According to economists at Bradesco Asset Management, Brazilian businesses spend more on trucks in just one year than the government plans to invest in new railways in a decade. While the increased output from truck makers boosts investment, Brazil is trailing behind all of the other major economies in Latin America.
Brazil’s Struggling Economic Model
Investment rose 4.6% in the first quarter of 2013 compared to the fourth quarter of 2012. While this low level of investment is a sign that Brazil’s economy remains sluggish, Brazil’s Finance Minister believes that the financial model is working.
However, according to Alberto Ramos, an economist at Goldman Sachs, Brazil’s 10-year long economic model of stimulating consumption while neglecting investment in its infrastructure has resulted in low growth and rising inflation.
Implications for Foreign Investors
In the face of its disappointing economic growth, Brazil has made huge efforts to attract foreign investment. For instance, this past June Brazil did away with a 6% tax on foreign investors who buy Brazilian bonds in the domestic market. There have also been several rounds of tax cuts over the past two years that have benefited the construction, engineering, railway, and shipping sectors.
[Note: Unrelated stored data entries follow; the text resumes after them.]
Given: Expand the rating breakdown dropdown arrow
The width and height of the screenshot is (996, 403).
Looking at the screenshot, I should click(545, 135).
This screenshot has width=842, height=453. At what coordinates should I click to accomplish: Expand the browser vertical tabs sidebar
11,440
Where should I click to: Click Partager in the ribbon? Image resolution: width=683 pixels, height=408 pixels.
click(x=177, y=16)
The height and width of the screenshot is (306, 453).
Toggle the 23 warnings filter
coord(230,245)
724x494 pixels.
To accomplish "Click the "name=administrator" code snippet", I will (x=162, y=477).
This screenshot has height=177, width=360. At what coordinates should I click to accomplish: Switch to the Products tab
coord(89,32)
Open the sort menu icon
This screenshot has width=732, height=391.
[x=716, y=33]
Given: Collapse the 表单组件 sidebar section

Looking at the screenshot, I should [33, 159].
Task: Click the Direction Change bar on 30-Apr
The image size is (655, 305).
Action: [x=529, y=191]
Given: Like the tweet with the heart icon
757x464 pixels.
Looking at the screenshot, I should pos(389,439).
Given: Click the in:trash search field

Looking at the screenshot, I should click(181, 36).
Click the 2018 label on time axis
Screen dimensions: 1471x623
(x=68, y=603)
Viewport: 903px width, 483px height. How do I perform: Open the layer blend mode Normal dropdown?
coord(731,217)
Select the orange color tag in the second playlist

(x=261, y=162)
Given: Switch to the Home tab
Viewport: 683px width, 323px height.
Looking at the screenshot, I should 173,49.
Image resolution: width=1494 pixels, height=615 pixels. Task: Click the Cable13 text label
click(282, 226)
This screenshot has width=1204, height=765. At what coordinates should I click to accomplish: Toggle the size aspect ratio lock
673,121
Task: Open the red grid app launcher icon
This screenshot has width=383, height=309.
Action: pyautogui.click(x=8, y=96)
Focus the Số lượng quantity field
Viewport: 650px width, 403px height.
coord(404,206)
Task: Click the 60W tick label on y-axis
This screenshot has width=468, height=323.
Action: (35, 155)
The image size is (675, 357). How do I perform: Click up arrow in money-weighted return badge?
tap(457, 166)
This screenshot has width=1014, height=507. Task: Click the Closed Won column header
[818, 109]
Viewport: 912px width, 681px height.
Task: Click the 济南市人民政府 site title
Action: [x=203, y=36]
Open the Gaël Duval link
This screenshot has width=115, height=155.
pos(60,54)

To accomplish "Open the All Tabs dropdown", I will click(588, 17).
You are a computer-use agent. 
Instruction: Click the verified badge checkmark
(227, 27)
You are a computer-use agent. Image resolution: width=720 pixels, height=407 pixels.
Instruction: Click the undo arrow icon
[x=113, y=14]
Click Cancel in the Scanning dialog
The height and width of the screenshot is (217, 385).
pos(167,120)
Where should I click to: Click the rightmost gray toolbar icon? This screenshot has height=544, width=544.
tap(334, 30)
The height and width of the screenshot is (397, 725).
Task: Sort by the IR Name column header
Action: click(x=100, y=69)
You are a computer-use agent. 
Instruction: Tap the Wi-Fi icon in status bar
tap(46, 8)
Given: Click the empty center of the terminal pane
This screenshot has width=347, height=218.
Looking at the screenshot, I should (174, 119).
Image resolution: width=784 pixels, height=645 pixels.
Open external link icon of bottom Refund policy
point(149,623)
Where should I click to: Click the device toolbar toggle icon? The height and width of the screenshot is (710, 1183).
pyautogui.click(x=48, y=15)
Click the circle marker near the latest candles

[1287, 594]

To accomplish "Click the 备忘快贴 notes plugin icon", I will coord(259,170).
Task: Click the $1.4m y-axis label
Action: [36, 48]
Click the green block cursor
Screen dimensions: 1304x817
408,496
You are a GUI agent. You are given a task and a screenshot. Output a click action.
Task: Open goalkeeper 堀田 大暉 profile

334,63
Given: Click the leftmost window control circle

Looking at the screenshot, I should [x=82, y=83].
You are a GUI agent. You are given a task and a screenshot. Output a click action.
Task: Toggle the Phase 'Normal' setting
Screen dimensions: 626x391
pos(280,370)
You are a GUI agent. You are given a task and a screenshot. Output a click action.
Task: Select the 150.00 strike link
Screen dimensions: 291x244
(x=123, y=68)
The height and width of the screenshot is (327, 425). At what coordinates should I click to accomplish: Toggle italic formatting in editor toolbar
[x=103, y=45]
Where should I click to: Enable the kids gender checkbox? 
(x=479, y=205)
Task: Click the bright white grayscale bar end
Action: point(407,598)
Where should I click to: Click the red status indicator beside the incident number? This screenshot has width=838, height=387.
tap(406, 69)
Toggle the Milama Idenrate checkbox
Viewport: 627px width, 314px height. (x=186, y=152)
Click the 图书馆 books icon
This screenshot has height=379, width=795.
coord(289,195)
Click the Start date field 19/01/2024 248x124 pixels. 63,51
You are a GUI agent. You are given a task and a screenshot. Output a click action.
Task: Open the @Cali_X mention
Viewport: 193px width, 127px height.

But seeing the low level of Brazil’s investment in its infrastructure and the difficulties Brazilian businesses are having with investing in and completing projects, foreign investors have a lot to be concerned about. That’s because foreign investors have fewer business and political connections to help them navigate regulations, secure permits, and cut through the dense forest of red tape.
The Future of Investment in Brazil
The good news is that President Dilma Rousseff has a plan to boost investment. She has identified the infrastructure investments that Brazil desperately needs. She’s also setting an accelerated agenda to make up for decades of ignoring Brazil’s infrastructure. In 2012, she announced more than $100 billion in concessions for the construction of private roads, rails, and ports.
Many are not very optimistic because these types of concessions typically get lost in the slow-moving bidding and permitting processes. Still, foreign investors should continue to look for opportunities to participate in Brazil’s continuing efforts toward the economic growth it enjoyed before the global economic slowdown.